Infective Endocarditis Nursing Care

A heart-valve infection where bacteria build up into vegetations that wreck the valve and break off as emboli. The exam wants you to recognize the classic picture — new murmur plus fever plus the telltale peripheral signs — and to know it needs weeks of IV antibiotics.

8 min read · Cardiac

Educational use only. Antibiotic selection, surgical timing, and prophylaxis decisions are provider-directed and follow current guidelines and culture results. This material supports nursing education and exam review. It is not medical advice and is not a substitute for clinical judgment, institutional policy, or medical direction. Always follow facility protocols and current provider orders.

Overview

Infective endocarditis is infection of the endocardium, usually a heart valve, where organisms and clot form vegetations. Those vegetations destroy the valve (causing regurgitation and heart failure) and embolize — showering clumps to the brain (stroke), lungs, spleen, kidneys, and skin. It usually requires a portal of entry plus an at-risk valve: IV drug use (often right-sided/tricuspid, Staph aureus), prosthetic valves, prior valve disease, and procedures (dental, invasive). Treatment is prolonged IV antibiotics (often 4–6 weeks), with surgery for severe valve damage or persistent infection.

Key Concepts

The classic peripheral signs

From embolism and immune complexes: Janeway lesions (painless flat spots on palms/soles), Osler nodes (painful nodules on fingers/toes — “Ouch”-ler), Roth spots (retinal hemorrhages), splinter hemorrhages under the nails, and petechiae. With a new/changed murmur and fever, these clinch the picture.

Diagnosis: cultures + echo (Duke criteria)

Diagnosis rests on blood cultures (draw multiple sets from different sites before antibiotics) and echocardiography showing vegetations, combined via the Duke criteria (major: positive cultures + echo evidence; minor: predisposition, fever, vascular/immune phenomena).

Embolic complications drive the danger

Watch for the consequences of emboli: stroke (new neuro deficits), pulmonary emboli (right-sided IE), splenic/renal infarcts (flank/abdominal pain, hematuria), and limb ischemia. Valve destruction can cause acute heart failure.

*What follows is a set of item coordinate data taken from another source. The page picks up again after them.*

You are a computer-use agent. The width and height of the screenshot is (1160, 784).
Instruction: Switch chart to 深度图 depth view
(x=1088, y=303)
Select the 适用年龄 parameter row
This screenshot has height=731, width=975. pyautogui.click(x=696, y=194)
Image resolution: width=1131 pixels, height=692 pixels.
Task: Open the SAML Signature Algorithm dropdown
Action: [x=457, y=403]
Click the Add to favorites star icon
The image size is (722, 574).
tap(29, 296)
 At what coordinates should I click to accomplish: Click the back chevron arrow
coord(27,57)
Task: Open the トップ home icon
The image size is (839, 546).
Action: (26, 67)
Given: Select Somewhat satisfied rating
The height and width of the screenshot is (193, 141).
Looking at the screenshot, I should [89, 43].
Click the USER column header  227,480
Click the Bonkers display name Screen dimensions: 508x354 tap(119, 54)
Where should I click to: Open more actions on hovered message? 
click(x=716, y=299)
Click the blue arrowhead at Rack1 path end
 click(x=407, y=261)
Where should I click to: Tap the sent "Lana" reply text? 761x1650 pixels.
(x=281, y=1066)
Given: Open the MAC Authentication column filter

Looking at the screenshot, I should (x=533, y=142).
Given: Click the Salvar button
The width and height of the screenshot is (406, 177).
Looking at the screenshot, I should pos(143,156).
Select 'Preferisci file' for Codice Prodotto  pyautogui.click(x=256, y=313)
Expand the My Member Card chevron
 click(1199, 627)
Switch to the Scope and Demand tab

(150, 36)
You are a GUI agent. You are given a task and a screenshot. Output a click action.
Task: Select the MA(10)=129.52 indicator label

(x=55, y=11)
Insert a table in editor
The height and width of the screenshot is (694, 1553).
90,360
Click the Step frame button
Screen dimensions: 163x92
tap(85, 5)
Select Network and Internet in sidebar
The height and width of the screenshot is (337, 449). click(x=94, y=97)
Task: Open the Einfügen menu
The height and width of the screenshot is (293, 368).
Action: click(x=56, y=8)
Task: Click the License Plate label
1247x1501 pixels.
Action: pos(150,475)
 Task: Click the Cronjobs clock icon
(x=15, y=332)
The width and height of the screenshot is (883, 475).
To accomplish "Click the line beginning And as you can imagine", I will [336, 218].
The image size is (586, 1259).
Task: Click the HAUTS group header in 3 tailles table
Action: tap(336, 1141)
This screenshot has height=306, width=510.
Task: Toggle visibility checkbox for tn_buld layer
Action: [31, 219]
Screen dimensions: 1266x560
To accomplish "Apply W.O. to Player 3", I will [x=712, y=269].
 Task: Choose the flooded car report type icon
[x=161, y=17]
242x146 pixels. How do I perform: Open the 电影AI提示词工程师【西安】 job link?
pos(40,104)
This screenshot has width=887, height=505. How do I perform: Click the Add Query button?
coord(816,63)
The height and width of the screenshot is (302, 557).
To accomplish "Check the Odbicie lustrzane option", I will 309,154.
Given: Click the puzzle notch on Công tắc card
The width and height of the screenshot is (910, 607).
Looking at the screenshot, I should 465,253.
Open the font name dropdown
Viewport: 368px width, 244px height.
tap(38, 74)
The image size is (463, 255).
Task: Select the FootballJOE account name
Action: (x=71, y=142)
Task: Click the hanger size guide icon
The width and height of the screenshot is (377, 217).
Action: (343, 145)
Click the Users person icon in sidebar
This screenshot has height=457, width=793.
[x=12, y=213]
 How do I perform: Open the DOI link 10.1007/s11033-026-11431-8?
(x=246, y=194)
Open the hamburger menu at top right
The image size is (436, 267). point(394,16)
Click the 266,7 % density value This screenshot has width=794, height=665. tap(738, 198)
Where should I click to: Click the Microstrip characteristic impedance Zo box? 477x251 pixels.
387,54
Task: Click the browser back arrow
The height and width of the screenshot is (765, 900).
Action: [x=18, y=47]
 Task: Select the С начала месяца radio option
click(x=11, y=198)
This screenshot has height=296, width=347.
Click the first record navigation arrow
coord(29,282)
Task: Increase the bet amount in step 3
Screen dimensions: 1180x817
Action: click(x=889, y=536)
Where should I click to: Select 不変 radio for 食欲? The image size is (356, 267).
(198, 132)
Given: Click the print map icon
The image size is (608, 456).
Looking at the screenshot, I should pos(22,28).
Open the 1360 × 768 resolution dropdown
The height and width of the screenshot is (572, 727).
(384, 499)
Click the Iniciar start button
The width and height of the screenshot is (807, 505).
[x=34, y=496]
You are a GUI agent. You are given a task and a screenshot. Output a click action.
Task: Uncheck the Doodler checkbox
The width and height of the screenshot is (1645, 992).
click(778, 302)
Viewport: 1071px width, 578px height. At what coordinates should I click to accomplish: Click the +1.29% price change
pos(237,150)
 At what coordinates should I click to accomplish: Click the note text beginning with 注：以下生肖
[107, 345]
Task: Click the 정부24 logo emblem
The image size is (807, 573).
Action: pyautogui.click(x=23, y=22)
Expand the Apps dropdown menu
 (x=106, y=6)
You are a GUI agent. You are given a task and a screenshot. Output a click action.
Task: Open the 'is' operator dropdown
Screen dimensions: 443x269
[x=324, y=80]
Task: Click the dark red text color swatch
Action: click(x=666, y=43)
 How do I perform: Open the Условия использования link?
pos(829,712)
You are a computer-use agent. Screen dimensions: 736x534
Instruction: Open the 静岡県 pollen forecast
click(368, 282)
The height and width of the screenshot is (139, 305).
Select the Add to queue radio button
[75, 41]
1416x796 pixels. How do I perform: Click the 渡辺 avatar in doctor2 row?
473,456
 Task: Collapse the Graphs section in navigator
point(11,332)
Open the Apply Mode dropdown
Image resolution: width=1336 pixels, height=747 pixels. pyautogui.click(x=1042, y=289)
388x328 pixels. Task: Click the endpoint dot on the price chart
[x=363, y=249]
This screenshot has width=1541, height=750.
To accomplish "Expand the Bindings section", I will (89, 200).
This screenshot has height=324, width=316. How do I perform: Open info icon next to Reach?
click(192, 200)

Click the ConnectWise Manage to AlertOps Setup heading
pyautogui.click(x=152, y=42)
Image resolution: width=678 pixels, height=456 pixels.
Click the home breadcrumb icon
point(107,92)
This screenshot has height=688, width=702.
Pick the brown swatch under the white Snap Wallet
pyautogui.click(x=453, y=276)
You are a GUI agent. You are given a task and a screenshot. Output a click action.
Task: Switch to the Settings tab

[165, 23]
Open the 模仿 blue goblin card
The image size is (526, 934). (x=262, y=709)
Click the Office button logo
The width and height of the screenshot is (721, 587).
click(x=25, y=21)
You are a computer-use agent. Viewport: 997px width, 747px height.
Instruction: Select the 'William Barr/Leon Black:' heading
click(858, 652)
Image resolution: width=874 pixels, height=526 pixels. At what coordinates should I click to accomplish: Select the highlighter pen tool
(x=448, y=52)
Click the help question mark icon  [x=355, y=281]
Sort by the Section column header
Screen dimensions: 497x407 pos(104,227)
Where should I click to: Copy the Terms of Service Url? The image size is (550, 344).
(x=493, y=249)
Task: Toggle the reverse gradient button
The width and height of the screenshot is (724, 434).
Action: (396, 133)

Long IV antibiotics, often outpatient

Therapy is weeks of IV antibiotics, frequently completed at home via a central line / PICC (OPAT) — adherence, line care, and follow-up cultures are central nursing concerns.

Assessment Findings

Look for fever, chills, night sweats, fatigue, anorexia with a new or changed heart murmur, plus the peripheral signs (Janeway, Osler, Roth, splinter hemorrhages, petechiae). Assess for embolic events — new neuro deficits, chest pain/dyspnea, flank pain, hematuria, cold/painful extremity — and for heart-failure signs from valve damage. Identify risk factors: IV drug use, prosthetic/diseased valves, recent dental/invasive procedures, and indwelling lines. Expect positive blood cultures and elevated inflammatory markers.

Nursing Priorities

Cultures before antibiotics

Obtain the ordered blood cultures (multiple sets) before starting antibiotics so the organism is captured, then give antibiotics on time and at the right levels.

Monitor for embolic events and heart failure

Frequent neuro checks and assessment for new pain, dyspnea, or limb changes catch emboli early. Monitor for worsening murmur and heart-failure signs that signal valve destruction needing surgery.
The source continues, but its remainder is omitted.